> [INSTRUCTION]:
Rewrite the rows from the line containing "This screenshot has" through the line containing "Looking at the screenshot, I should [82, 429].", changing every "icon" to "symbol" and leaving everything else unchanged. Leave the pictures out of your version.

Start DATA FOR THIS TASK

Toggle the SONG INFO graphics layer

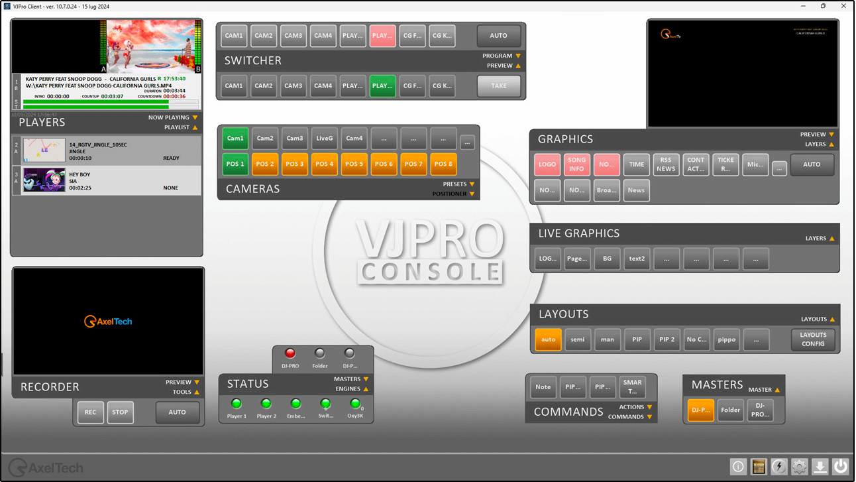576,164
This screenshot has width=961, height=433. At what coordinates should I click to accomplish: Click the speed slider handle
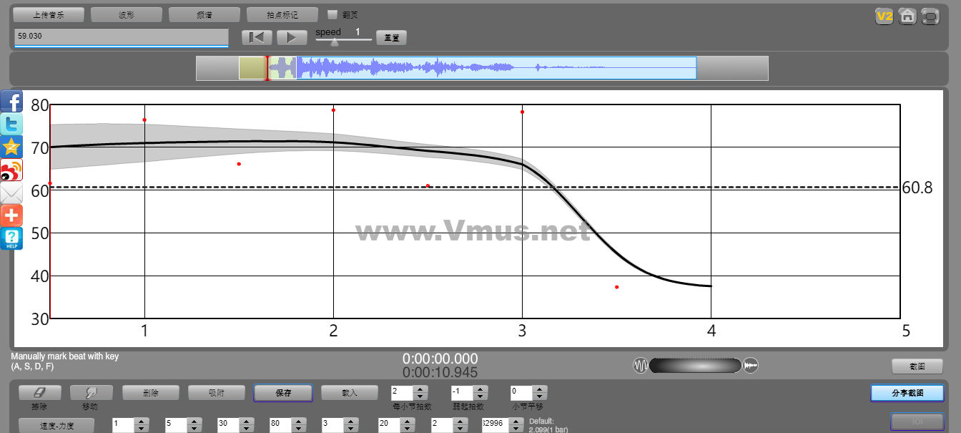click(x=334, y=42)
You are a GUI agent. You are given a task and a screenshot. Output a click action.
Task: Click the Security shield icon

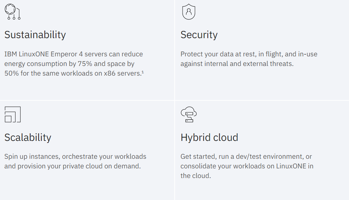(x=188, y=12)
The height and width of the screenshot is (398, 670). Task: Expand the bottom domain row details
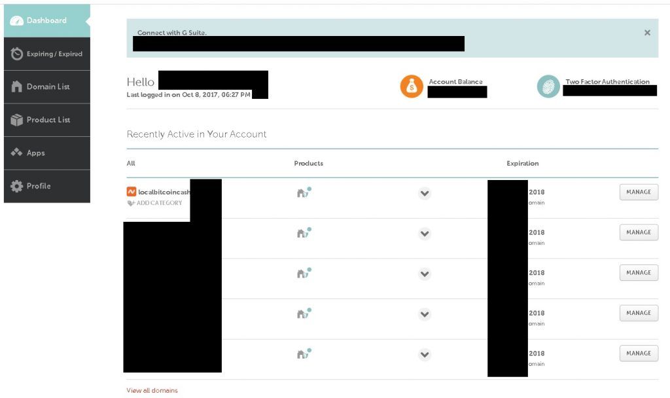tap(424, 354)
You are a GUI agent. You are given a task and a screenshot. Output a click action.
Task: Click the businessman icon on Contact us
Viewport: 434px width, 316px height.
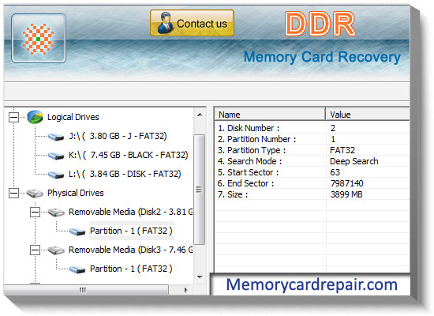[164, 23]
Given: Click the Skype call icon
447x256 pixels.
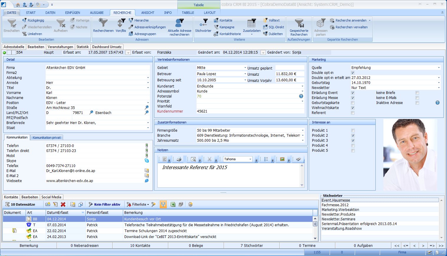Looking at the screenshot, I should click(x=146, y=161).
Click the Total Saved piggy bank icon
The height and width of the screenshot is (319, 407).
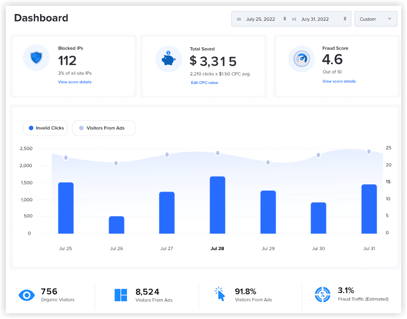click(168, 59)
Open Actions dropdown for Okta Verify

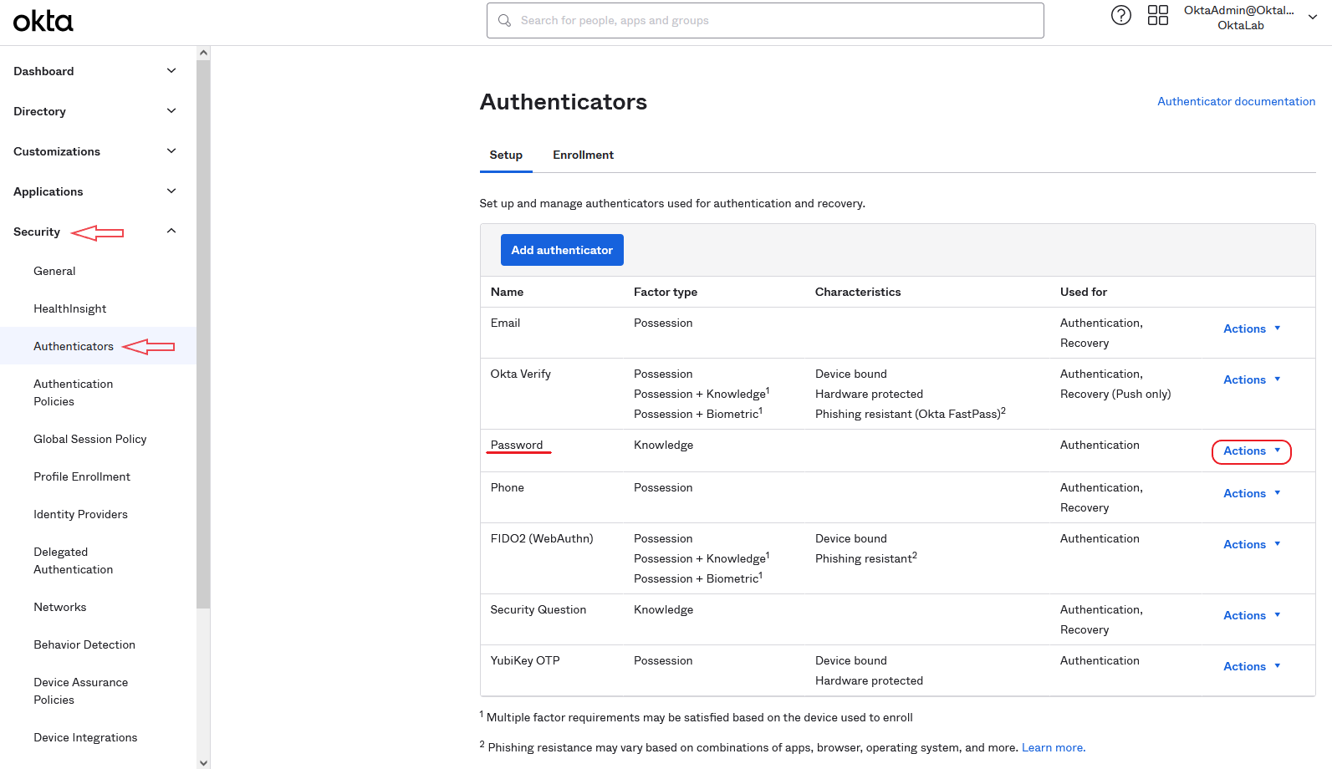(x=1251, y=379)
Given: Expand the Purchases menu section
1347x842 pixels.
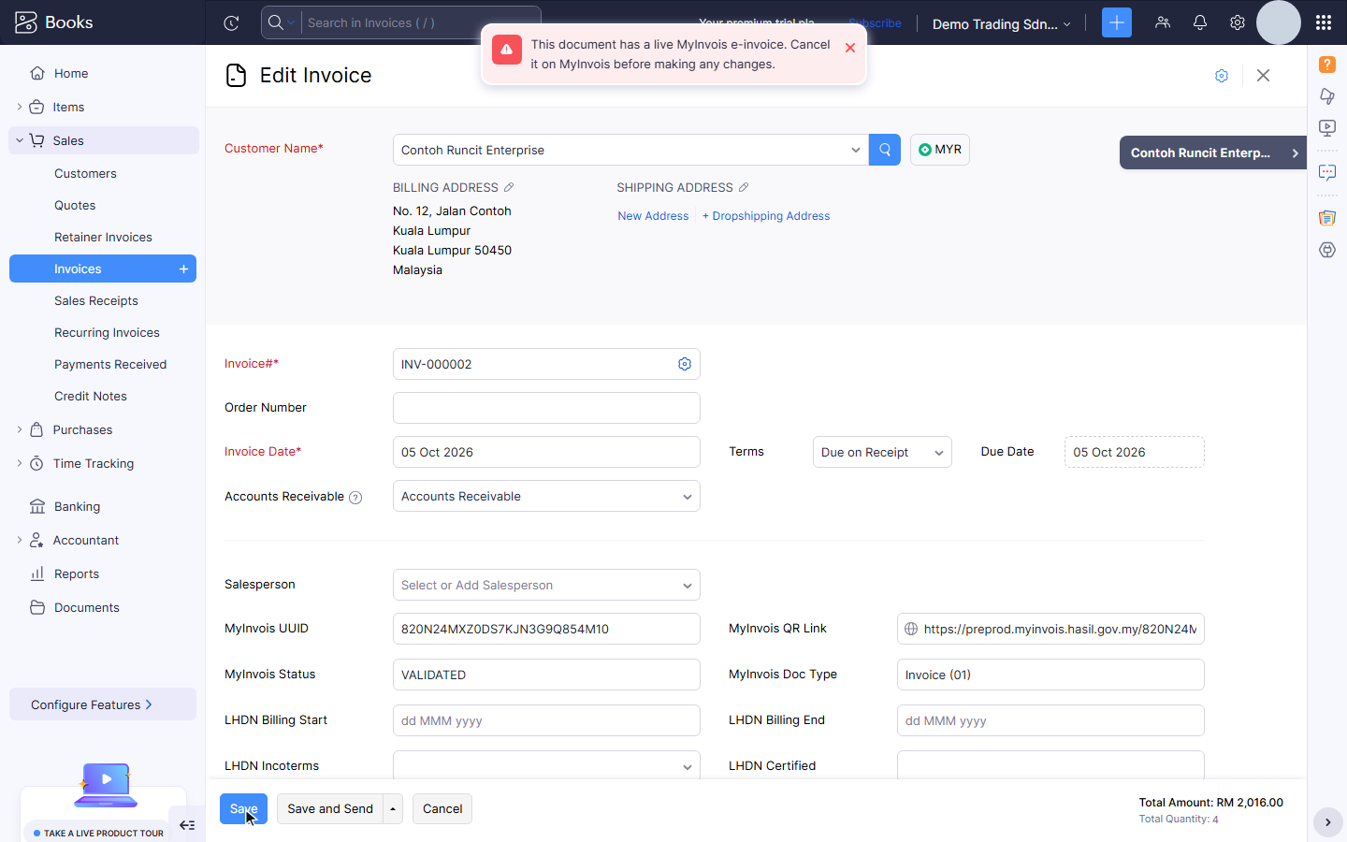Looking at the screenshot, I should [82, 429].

End DATA FOR THIS TASK
Start DATA FOR THIS TASK

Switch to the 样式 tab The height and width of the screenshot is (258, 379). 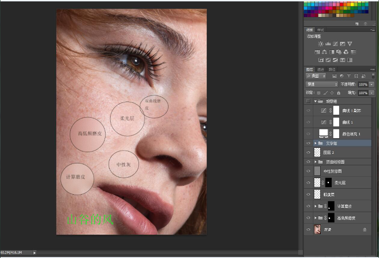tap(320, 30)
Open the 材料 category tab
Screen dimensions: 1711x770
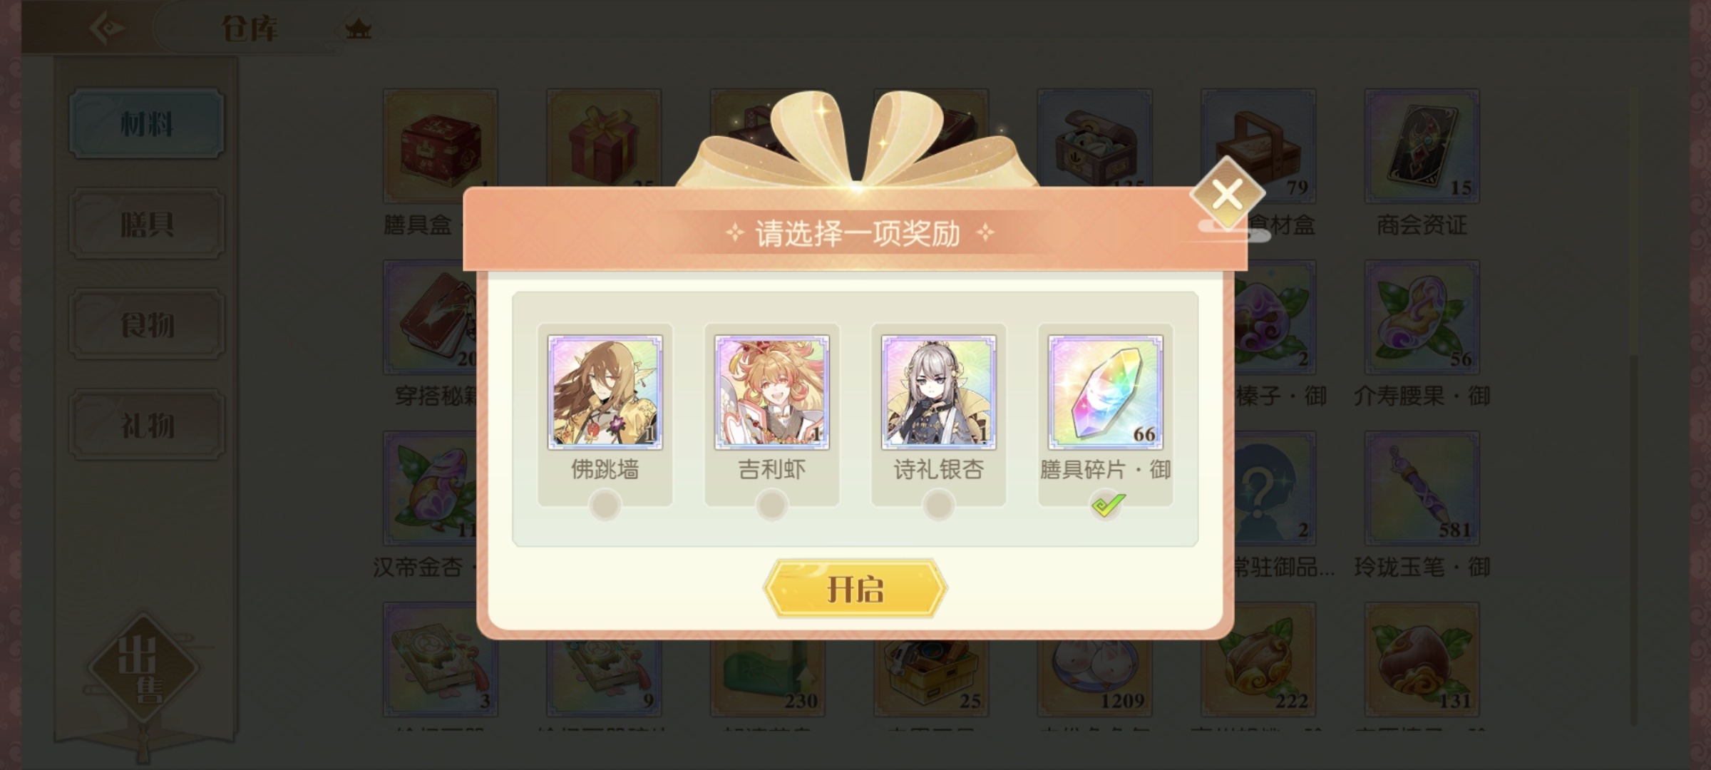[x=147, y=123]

End DATA FOR THIS TASK

> [REPLY]:
This screenshot has width=961, height=433. At what coordinates should I click to accomplish: Click the speed slider handle
click(x=334, y=42)
You are a GUI agent. You are given a task and a screenshot. Output a click action.
Task: Click the Security shield symbol

(x=188, y=12)
The height and width of the screenshot is (398, 670). Task: Expand the bottom domain row details
tap(424, 354)
You are a GUI agent. You are given a task and a screenshot. Output a click action.
Task: Click the businessman symbol on Contact us
Viewport: 434px width, 316px height.
[164, 23]
Given: Click the Skype call symbol
447x256 pixels.
Looking at the screenshot, I should click(x=146, y=161).
Click the Total Saved piggy bank symbol
The height and width of the screenshot is (319, 407).
click(168, 59)
Open Actions dropdown for Okta Verify

(x=1251, y=379)
Given: Expand the Purchases menu section
1347x842 pixels.
Looking at the screenshot, I should [82, 429].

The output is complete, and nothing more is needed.